Al llegar ante el trono del dios del Sol, casi le cegó la luz. El calor era intensísimo. Allí estaba sentado Apolo, resplandeciente con sus vestiduras de oro. Postrado a sus pies, el muchacho murmuró:
-Soy Faetón, oh gran dios del Sol, y me envía mi madre Climene para oír de tus propios labios que soy tu hijo. Dime que esto es cierto, noble Apolo, para que terminen mis tormentos y las crueles burlas de mis compañeros.
Al enterarse de los sufrimientos del muchacho, Apolo, enternecido, lo estrechó contra su corazón.
_¡Disipa tus temores, hijo mío!- le dijo-.Sí, eres mi hijo: lo prueban tu belleza, tus rasgos y tu decisión. Solamente un hijo de Apolo hubiera osado emprender tan largo y peligroso viaje. Nadie más hubiera llegado tan lejos. Grandes han sido tus sufrimientos y tendrán una recompensa. Pide lo que te plazca y te será concedido.
-Durante toda mi vida te he visto conducir tu maravilloso carro por los cielos- exclamo el muchacho-. ¡Te pido el favor de que también me dejes conducirlo!.
Al oír esta sorprendente petición, Apolo palideció.
-No, hijo mío-le advirtió-. Los caballos son fogosos y rebeldes. Requieren una mano firme para guiarlos y reprimirlos. Tú eres demasiado joven y débil para semejante tarea.

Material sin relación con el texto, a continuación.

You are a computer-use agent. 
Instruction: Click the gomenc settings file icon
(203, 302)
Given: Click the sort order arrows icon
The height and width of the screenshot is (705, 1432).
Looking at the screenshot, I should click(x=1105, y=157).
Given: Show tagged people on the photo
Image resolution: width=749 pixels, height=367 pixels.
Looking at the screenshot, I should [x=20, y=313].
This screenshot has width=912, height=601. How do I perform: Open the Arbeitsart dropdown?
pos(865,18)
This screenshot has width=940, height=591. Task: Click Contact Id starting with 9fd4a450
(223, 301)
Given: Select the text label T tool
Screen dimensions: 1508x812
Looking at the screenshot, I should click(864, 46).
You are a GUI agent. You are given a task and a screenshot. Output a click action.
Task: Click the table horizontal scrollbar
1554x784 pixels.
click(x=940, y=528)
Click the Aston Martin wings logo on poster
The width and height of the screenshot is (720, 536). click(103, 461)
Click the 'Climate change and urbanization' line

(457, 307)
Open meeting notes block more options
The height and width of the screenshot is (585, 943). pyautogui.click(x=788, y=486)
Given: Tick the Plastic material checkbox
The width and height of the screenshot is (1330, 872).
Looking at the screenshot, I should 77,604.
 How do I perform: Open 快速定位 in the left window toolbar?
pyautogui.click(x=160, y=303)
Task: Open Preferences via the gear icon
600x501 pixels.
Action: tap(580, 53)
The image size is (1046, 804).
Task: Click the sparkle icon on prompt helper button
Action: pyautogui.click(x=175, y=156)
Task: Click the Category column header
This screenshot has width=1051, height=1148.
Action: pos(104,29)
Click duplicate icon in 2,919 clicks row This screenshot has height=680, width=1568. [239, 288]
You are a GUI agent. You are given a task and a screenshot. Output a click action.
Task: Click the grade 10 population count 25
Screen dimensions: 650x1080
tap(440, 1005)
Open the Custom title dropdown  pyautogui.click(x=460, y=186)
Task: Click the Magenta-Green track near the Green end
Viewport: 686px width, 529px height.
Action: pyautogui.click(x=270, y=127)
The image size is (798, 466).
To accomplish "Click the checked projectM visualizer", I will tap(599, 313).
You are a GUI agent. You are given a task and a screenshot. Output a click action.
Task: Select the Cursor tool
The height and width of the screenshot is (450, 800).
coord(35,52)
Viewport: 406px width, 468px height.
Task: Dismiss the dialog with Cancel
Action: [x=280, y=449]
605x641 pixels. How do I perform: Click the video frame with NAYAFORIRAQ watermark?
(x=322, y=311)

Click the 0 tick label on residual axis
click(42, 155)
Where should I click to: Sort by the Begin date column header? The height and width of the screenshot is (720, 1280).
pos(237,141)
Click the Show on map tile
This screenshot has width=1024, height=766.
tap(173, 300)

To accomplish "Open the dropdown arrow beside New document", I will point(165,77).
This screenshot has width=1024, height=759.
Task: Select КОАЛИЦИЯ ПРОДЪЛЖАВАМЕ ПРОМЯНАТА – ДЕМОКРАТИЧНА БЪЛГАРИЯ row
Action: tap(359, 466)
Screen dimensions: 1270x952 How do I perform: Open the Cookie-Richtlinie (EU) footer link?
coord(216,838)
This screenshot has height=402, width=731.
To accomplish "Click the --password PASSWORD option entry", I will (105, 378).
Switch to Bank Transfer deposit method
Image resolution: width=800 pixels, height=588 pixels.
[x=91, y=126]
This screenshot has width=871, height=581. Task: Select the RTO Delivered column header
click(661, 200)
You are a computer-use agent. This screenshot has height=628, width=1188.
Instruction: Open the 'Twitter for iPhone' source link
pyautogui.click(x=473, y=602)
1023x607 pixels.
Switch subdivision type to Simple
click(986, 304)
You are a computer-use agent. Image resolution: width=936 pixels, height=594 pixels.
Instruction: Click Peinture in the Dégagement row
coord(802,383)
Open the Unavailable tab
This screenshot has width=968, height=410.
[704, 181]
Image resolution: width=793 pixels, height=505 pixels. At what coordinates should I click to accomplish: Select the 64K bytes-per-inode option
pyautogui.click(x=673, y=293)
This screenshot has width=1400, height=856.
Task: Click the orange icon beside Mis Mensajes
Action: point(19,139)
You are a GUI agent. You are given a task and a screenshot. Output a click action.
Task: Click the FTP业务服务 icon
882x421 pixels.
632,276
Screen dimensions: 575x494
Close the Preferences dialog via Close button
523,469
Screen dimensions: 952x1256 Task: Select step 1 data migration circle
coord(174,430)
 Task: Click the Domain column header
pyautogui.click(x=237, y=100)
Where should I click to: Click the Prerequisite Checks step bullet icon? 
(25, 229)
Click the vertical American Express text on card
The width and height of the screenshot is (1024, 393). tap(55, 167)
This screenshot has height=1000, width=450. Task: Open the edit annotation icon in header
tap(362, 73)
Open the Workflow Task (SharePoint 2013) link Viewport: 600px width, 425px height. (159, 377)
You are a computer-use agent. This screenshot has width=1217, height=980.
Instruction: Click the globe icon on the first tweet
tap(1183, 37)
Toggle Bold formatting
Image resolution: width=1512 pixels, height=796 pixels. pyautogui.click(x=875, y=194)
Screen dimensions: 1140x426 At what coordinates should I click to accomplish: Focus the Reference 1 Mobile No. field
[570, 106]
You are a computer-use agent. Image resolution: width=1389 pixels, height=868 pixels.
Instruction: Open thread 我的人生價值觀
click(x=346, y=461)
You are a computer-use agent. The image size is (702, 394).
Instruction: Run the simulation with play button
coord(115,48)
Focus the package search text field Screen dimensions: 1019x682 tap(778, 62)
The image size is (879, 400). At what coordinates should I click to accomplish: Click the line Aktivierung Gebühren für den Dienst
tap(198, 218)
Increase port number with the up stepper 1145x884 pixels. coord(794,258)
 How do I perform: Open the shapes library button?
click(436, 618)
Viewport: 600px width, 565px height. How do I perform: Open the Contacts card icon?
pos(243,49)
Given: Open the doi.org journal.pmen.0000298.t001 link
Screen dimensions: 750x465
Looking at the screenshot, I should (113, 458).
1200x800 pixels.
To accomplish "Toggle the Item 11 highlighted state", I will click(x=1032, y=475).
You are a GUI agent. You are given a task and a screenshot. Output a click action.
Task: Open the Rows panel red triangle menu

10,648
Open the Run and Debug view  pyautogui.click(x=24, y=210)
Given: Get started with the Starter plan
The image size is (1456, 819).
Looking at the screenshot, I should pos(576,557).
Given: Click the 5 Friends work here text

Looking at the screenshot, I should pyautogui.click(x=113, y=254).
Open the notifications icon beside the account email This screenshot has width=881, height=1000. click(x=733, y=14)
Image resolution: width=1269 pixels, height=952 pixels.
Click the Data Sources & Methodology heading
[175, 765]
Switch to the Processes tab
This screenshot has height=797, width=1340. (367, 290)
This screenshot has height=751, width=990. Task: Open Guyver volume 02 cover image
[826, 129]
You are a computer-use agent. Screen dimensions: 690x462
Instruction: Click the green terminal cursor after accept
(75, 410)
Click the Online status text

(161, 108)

-Me diste tu palabra, padre mío- replicó el muchacho impertérrito-. Estoy decidido....suceda lo que suceda.
Con paso lento, Apolo se dirigió a las caballerizas y enganchó los corceles al carro de color de fuego. Después, puso a Faetón en el pescante, le tendió las riendas y se despidió apenado de él.
Los impacientes caballos emprendieron el galope, ascendieron veloces por el cielo, y con sus crines al viento hicieron cabecear violentamente el carro.....luego descendieron de manera peligrosa hacia la Tierra...
El muchacho tiraba de las riendas con todas sus fuerzas, pero los animales no dominados ahora por el fuerte puño de Apolo, cabalgaban con un galope desenfrenado..... tan pronto bajaban demasiado, chamuscando las copas de los árboles y provocando incendios que duraban días, como se remontaban a tal altura que el hielo y el frío atenazaban la Tierra.
Temiendo que el mundo iba a perecer en un incendio, Júpiter, muy a pesar suyo, se decidió a intervenir. Uno de sus rayos fulminó con certera puntería al joven Faetón, que cayó envuelto en llamas, desapareciendo en el espacio, para no ser visto jamás.
Los asustados corceles se detuvieron y regresaron a Oriente. Allí los recogió Apolo inconsolable, abrumado, entristecido hasta el punto que se negó a conducir de nuevo el carro de fuego...por ello el frío dominó la Tierra....el invierno se volvió permanente....todo se congeló....hasta que Júpiter consiguió convencer a Apolo de que debía volver a montar en el pescante del carro de fuego.